TASK INSTRUCTIONS - Repeat exactly the lines of the material below that run from the "This screenshot has" line to the "Expand the Verification & Validation section" line, including both, and do not carry over any pictures.

RECORDS FOR THIS TASK -

=== Begin Enclosure ===

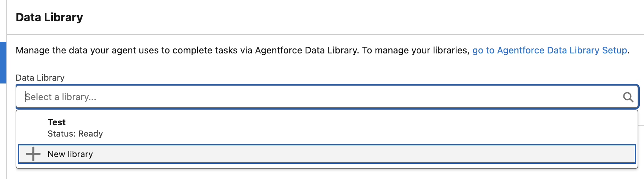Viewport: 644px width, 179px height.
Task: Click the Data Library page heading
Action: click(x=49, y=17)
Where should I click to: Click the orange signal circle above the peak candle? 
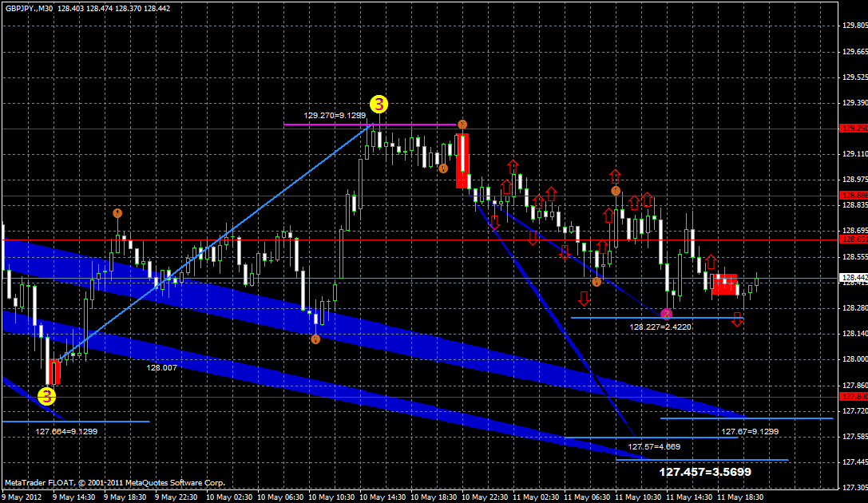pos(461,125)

=== End Enclosure ===
=== Begin Enclosure ===

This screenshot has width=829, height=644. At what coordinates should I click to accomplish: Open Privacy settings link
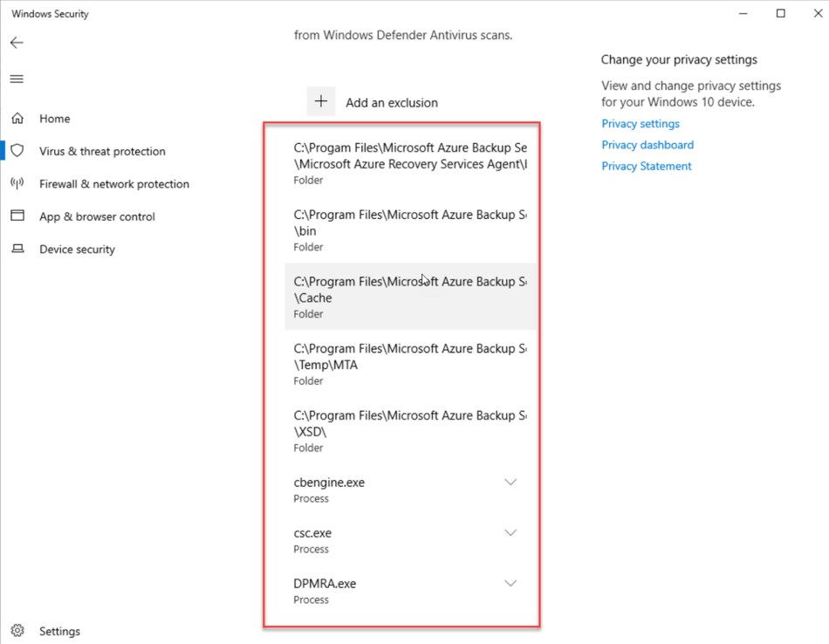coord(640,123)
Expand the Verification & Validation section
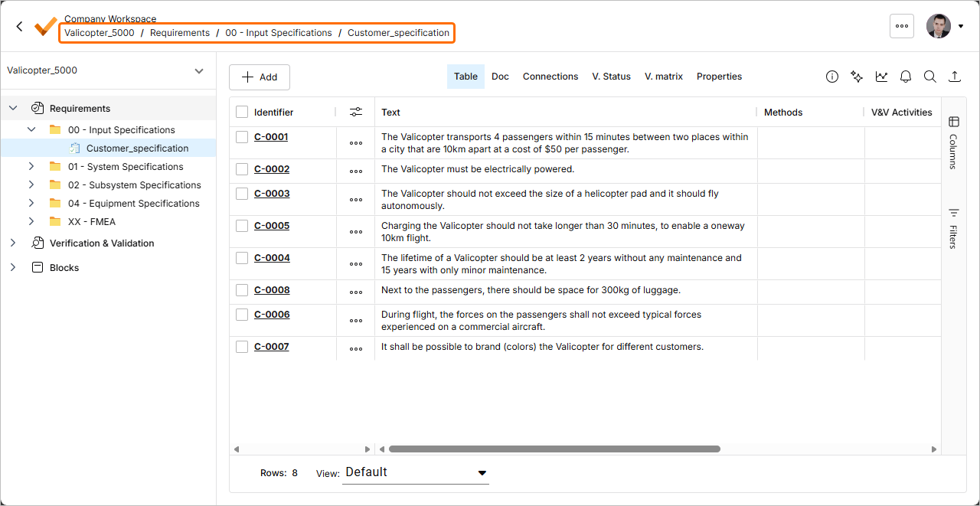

=== End Enclosure ===

TASK ANSWER -
This screenshot has width=829, height=644. At what coordinates should I click to accomplish: Open Privacy settings link
coord(640,123)
Expand the Verification & Validation section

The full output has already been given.